* FRAGMENTO PROPORCIONADO
Maximiliano J. Benitez
Aquella noche, todos padecimos.
Desde la penumbra, como si surgiera de ella, con los primeros acordes del dúo de guitarras, las palmas de los cantaores marcando el compás, y al tiempo que los focos iban tenuemente iluminando la madera del tablao, Rafael Peral subió, con gesto adusto y la mirada vuelta hacia el interior, los seis peldaños al escenario. Subió lentamente, midiendo cada paso, como si la escalera fuera el tránsito a la presencia de ánimo o a la transfiguración. Era la primera vez que le vería actuar y no sabía con qué iba a encontrarme. Le había conocido tan solo un par de horas atrás, su imagen aún estaba fresca en mi mente, pero admito que me llevó unos minutos caer en la cuenta de que el hombre de traje gris y actitud ensimismada que ahora pisaba el escenario era el mismo que, al llegar, nos había saludado a todos amablemente, risueño y campechano.
Era la primera vez que iba a verle actuar, sí, pero también lo sería para las cincuenta sesenta personas que formaban el público expectante de la noche; un público nutrido de turistas ávidos de regresar al terruño con un recuerdo, el que sea; un vídeo grabado con el móvil de última generación, o quizás con algo de suerte, una foto con alguno de los artistas. Los anhelos del foráneo (también del público local ya ajeno a todo esto) están labrados en tópicos y lugares comunes, en arquetipos que forman el paradigma. Y si no llega a suceder nada de lo que se da por hecho, ya se encargará la imaginación de cincelar el recuerdo. Así, mientras los turistas acaban sus platos de comida tradicional, el cuadro flamenco se prepara para entrar en escena entre flashes y charlas inoportunas de los comensales. Una rutina ajena a este género musical de raíces tan diversas e inescrutables. Insondables por la distancia insalvable del tiempo.
Porque ha llovido mucho desde que los primeros gitanos llegaran a la península, unos seiscientos años dicen los entendidos; y más de medio milenio desde que partieran de las tierras del norte de la India, atravesaran Afganistán y Persia, y bordearan el Mediterráneo para instalarse en el sur, en el crisol de razas que es y será Andalucía. De ese viaje, de partidas y penurias, de rechazos e infinita tristeza también se nutriría lo que hoy conocemos como flamenco.

* DATOS PROPORCIONADOS
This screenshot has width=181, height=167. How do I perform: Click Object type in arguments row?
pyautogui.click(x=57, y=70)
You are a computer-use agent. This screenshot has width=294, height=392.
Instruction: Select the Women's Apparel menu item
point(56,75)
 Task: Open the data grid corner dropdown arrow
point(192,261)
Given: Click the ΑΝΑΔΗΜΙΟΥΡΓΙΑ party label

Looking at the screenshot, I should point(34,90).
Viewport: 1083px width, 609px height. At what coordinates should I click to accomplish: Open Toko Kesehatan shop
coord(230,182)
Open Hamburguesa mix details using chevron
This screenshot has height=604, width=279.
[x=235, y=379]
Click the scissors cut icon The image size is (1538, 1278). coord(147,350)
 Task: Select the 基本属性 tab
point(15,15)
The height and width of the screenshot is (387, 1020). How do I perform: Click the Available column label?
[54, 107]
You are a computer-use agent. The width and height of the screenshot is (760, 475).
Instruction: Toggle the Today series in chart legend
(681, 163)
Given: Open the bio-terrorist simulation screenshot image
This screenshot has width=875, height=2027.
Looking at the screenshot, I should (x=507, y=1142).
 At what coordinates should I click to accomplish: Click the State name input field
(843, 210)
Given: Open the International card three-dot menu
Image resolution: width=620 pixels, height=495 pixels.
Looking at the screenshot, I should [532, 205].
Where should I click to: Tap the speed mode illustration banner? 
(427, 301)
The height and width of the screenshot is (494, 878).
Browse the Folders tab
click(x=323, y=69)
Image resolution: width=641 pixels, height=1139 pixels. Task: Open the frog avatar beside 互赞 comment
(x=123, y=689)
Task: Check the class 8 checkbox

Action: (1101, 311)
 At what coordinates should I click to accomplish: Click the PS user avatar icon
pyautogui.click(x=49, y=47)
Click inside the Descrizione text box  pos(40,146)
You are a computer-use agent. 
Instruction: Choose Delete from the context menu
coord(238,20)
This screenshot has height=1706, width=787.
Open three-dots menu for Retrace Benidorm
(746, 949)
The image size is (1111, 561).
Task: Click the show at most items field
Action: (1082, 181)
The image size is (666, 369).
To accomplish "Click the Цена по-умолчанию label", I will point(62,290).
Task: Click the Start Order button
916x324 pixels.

* LO QUE SE PIDE
Por favor, sustituye "escenario" por "tablado" en el pasaje del texto sobre el flamenco que empieza en "Desde la penumbra, como" y termina en "risueño y campechano.", y escribe ese pasaje de nuevo con el cambio.

* RESULTADO
Desde la penumbra, como si surgiera de ella, con los primeros acordes del dúo de guitarras, las palmas de los cantaores marcando el compás, y al tiempo que los focos iban tenuemente iluminando la madera del tablao, Rafael Peral subió, con gesto adusto y la mirada vuelta hacia el interior, los seis peldaños al tablado. Subió lentamente, midiendo cada paso, como si la escalera fuera el tránsito a la presencia de ánimo o a la transfiguración. Era la primera vez que le vería actuar y no sabía con qué iba a encontrarme. Le había conocido tan solo un par de horas atrás, su imagen aún estaba fresca en mi mente, pero admito que me llevó unos minutos caer en la cuenta de que el hombre de traje gris y actitud ensimismada que ahora pisaba el tablado era el mismo que, al llegar, nos había saludado a todos amablemente, risueño y campechano.